START ENTRIES SUPPLIED
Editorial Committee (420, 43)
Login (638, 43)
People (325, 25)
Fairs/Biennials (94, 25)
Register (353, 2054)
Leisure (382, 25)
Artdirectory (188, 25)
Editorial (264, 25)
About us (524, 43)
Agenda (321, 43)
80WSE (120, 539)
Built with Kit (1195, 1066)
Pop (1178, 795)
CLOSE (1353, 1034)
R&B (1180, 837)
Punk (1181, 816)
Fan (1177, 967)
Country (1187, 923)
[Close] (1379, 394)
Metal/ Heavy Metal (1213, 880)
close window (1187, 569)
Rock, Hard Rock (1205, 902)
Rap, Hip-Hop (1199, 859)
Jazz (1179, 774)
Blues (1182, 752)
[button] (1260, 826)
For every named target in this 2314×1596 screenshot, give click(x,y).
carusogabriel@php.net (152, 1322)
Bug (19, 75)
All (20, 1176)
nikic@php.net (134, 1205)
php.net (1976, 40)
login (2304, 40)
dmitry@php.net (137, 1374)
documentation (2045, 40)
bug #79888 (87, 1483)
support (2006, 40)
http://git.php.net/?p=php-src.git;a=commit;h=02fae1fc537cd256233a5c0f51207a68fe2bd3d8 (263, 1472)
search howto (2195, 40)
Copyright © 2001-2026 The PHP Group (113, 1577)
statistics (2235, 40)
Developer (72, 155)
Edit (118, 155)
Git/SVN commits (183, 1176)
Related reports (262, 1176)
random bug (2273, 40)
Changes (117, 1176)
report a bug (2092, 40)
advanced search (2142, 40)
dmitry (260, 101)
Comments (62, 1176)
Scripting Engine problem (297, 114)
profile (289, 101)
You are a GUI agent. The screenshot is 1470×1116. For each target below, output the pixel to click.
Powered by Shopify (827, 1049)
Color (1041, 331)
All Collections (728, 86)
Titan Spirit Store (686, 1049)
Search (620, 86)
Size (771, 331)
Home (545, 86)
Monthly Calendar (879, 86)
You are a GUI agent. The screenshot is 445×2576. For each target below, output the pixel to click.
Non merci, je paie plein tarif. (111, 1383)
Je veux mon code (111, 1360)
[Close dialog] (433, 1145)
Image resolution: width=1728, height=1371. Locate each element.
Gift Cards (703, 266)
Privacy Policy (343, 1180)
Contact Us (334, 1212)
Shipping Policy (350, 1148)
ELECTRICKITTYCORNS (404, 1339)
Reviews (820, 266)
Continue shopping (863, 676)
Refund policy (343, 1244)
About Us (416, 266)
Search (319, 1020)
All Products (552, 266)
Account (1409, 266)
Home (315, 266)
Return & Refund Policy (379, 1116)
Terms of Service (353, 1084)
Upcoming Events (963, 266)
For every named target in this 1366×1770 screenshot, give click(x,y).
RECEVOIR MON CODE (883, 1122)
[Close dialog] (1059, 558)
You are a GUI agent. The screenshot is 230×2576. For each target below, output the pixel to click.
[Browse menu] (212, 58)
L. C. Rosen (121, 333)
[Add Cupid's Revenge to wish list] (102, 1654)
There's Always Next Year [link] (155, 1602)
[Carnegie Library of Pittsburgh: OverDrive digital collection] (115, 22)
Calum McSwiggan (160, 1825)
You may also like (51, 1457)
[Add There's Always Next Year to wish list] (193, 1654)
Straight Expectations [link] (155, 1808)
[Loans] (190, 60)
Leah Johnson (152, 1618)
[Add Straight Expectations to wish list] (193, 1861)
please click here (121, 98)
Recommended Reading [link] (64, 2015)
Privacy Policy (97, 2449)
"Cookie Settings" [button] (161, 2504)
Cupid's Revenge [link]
END ENTRIES SUPPLIED
## WHAT YOU SHOULD DO:
Only a number is expected here: the count of lines in the records above that include the word "list".

## OUTPUT OF THE EXERCISE:
3